What Is A “Redd” And How To Recognize ThemNathaniel Treichler
Certain species of trout, brown and brook trout in particular, spawn in the fall. October and November are the heavy spawning months. Many anglers consider it unethical to target these species during the spawn; they’ve got enough obstacles in their way as it is.
It’s important to understand spawning behaviors and habitat to avoid compromising the process.
First, check the water temperature. Between September and December, water temps dropping to the mid 40’s will trigger the spawn and should be the first indicator for you to keep an eye out.
When females prepare to spawn, they will move into shallow water and find a rocky, gravel bottom. Brown trout are known for choosing areas near or below tributaries. Brookies, especially in high elevation streams, will find bigger, slow/still water pools with gravel bottoms.

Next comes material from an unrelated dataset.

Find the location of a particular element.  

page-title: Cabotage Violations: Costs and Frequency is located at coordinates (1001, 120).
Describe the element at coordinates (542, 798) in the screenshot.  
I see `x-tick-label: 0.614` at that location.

Once a female has found her redd (what we call her spawning bed), she will clear it of debris, sediment, and silt, creating an ideal bedding for her eggs. For a successful hatch, the eggs need to be protected from current and debris, and need to receive adequate amounts of oxygen.

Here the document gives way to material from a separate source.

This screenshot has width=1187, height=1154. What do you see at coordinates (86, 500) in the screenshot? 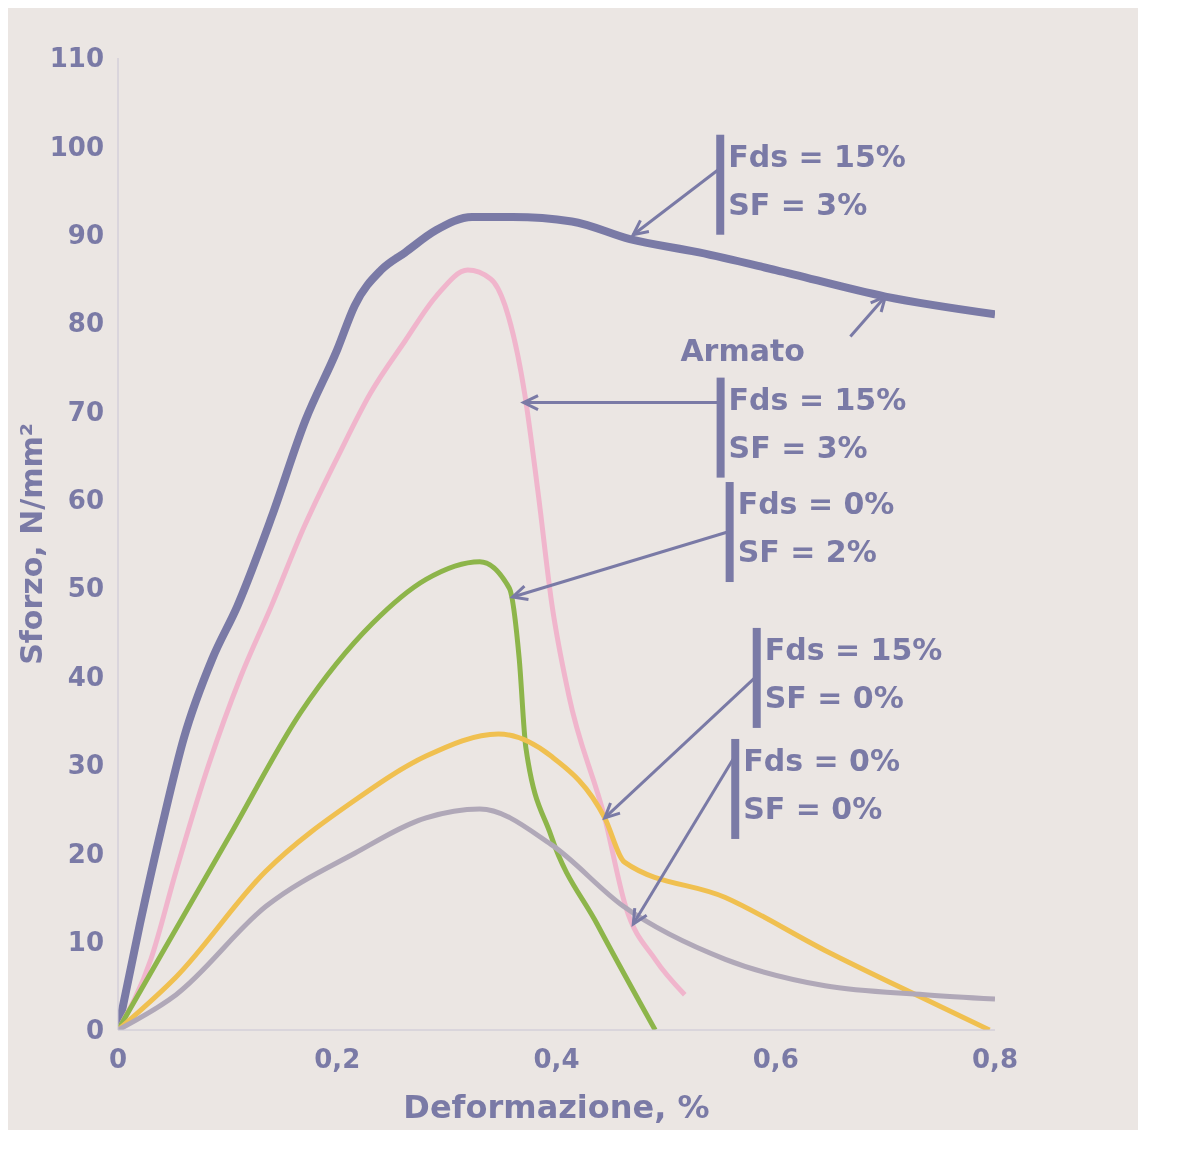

Males, on the other hand, are vibrantly colored up and in steady competition. Once they’ve found a potential partner, they will fend off other males to secure their opportunity to procreate. When two fish have paired, the male will defend his redd ferociously. You’ll notice the aggressive behavior of the male towards any other fish that encroach on his territory.
Redds will stand out as lighter sections of the bottom, a result of the incessant cleaning of the female. Typically, where you see one redd, you will see many more. Observe the behavior of any resident fish. Females will hover over her nest, males will dart in and out fending off intruders.
The spawn is the most stressful time in a trout’s life, so it’s best not to target spawning fish and allow them to naturally reproduce. Be mindful of where you step during the spawning season. Stepping on a redd can vanquish hundreds and potentially thousands of eggs. Keep your eyes peeled, and be mindful how you navigate a stream during the spawn.